Kyle Arbuckle, Warren Kember and Brett Lake teamed up last year to dig through Emory’s collection of Hank Aaron materials, donated in 2013 by a former scout for the Atlanta Braves. The collection includes scouting reports, contracts and sometimes nasty letters Aaron received as he chased Babe Ruth’s home run record. Tuesday marks the 40th anniversary of his 715th home run, one better than Ruth. His record of 755 stood for decades until Barry Bonds passed it with 762.
The reports included scouts’ critiques of Aaron that the Emory juniors have heard about their own play.
“Soft hands.” ’’Can’t run.” ’’No chance for power.”
Turns out, athletes at every level know the sting of criticism.
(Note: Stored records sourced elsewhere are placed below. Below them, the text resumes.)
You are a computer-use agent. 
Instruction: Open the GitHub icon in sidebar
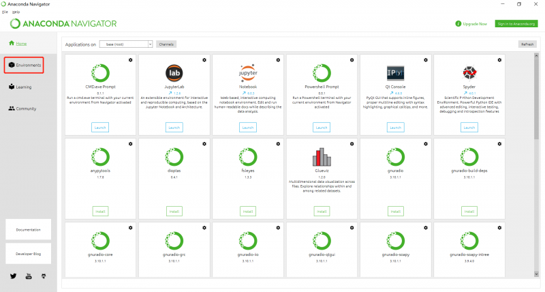pyautogui.click(x=43, y=276)
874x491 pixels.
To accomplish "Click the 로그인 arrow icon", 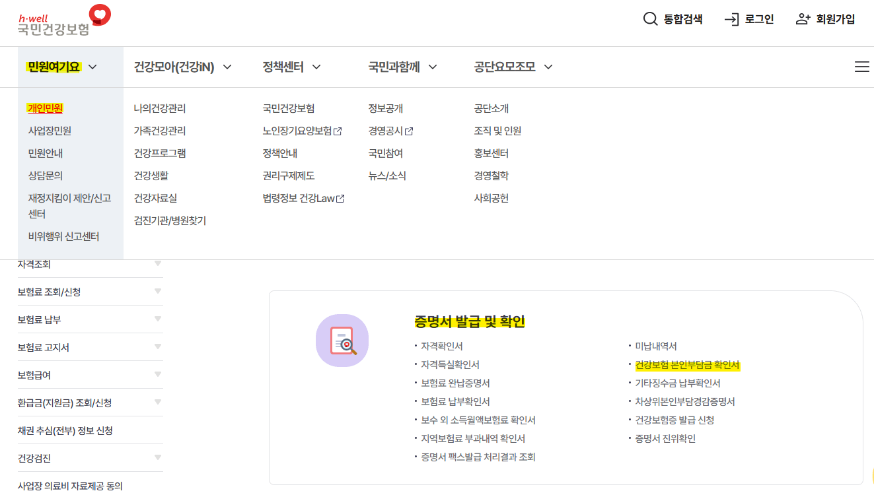I will tap(731, 19).
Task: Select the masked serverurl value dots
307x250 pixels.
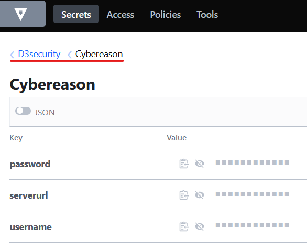Action: pyautogui.click(x=253, y=194)
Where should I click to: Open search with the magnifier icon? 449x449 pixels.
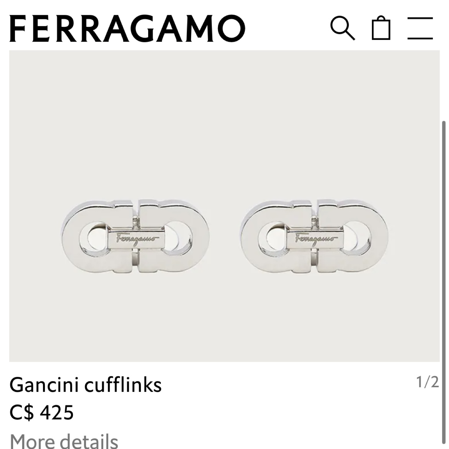tap(343, 29)
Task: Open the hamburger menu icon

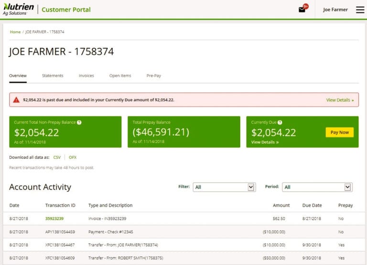Action: [x=360, y=10]
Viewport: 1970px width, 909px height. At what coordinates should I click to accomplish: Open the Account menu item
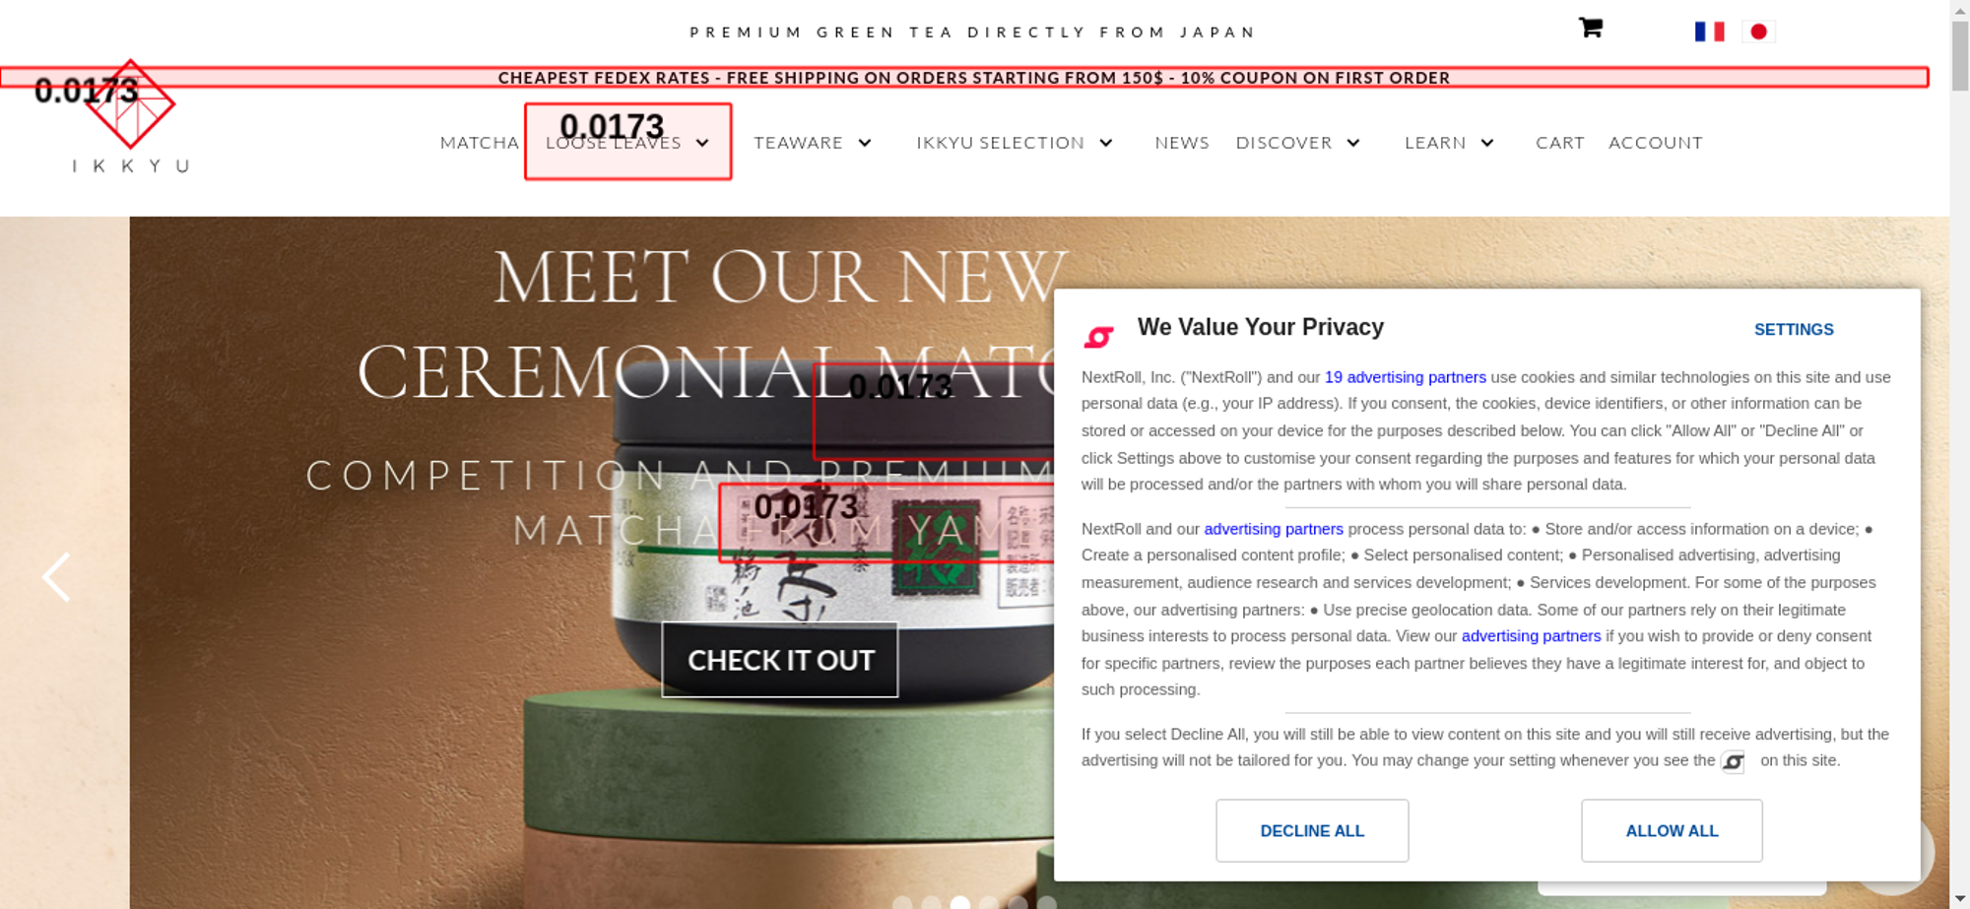pos(1655,143)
The students were the first to look at some of the documents in Emory’s collection, said Pellom McDaniels, an assistant professor of African-American Studies and curator of African-American collections at Emory. It’s rare for undergraduates to be as engaged with library collections as the teammates became, especially without getting course credit for the work, McDaniels said.
But they saw themselves in the yellowing paperwork, especially the scouting reports.
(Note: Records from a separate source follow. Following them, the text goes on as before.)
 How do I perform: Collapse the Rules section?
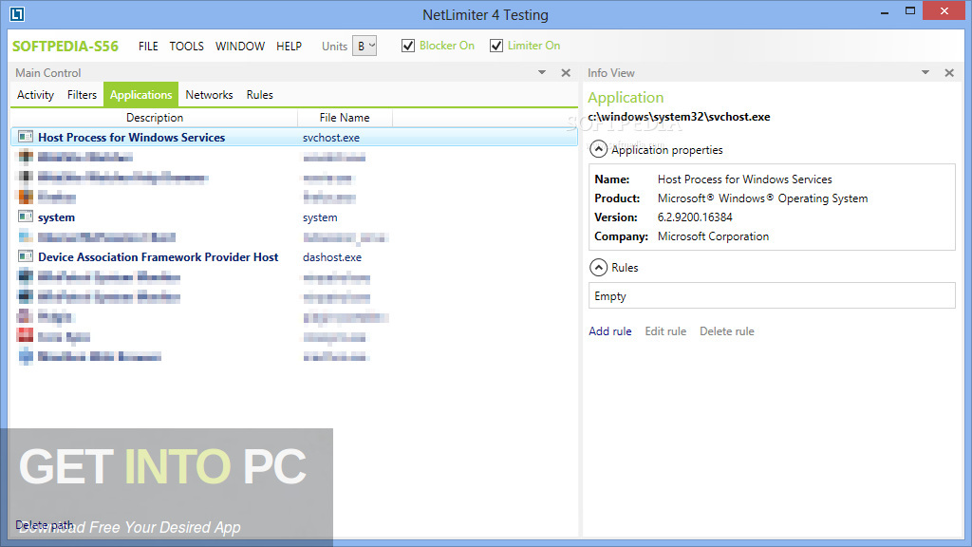pyautogui.click(x=598, y=267)
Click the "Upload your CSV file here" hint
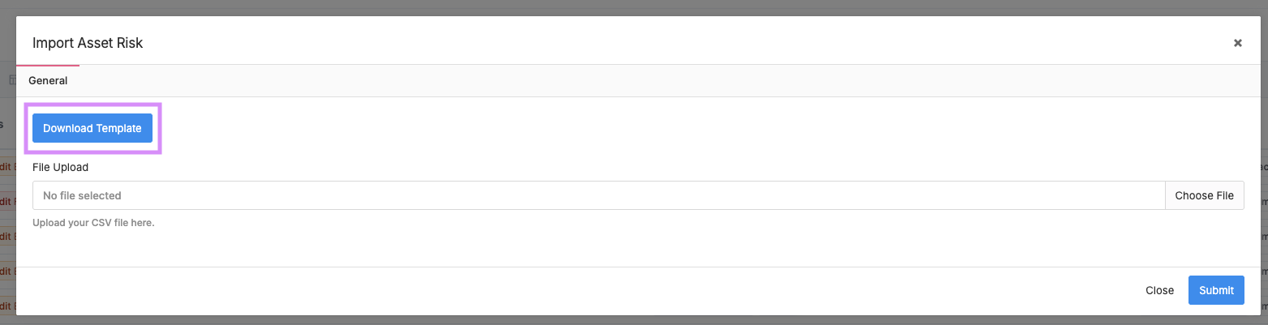Image resolution: width=1268 pixels, height=325 pixels. [93, 222]
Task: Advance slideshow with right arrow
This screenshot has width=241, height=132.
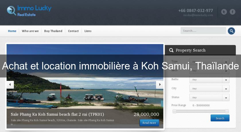Action: pyautogui.click(x=160, y=85)
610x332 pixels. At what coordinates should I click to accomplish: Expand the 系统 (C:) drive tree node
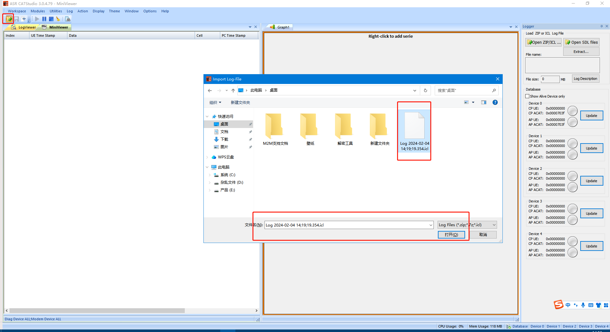[x=209, y=175]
The exhibit the students created using the library materials opens on April 24 at the university’s Robert W. Woodruff Library.
Kember got the project started after he attended a lecture series on race in sports culture. He went to McDaniels the next day and asked to look at the collection on Aaron.
“I was just like a kid in the candy store flipping through the scouting reports,” said Kember, 21.
They all were horrified by the negative and occasionally threatening letters that Aaron received.
But the item that stands out most for Arbuckle, 20, and Lake, 21, is a photo taken at the moment Aaron hit his 715th home run. A screen in the outfield reads “Move over Babe.”
Arbuckle said he has heard stories of what it was like to play at that time from his godfather, Dusty Baker, who spent almost 20 years in the Majors and later managed several teams.
Reading the messages to Aaron and looking at the photographs was a reminder of how far the sport has come in 40 years, he said.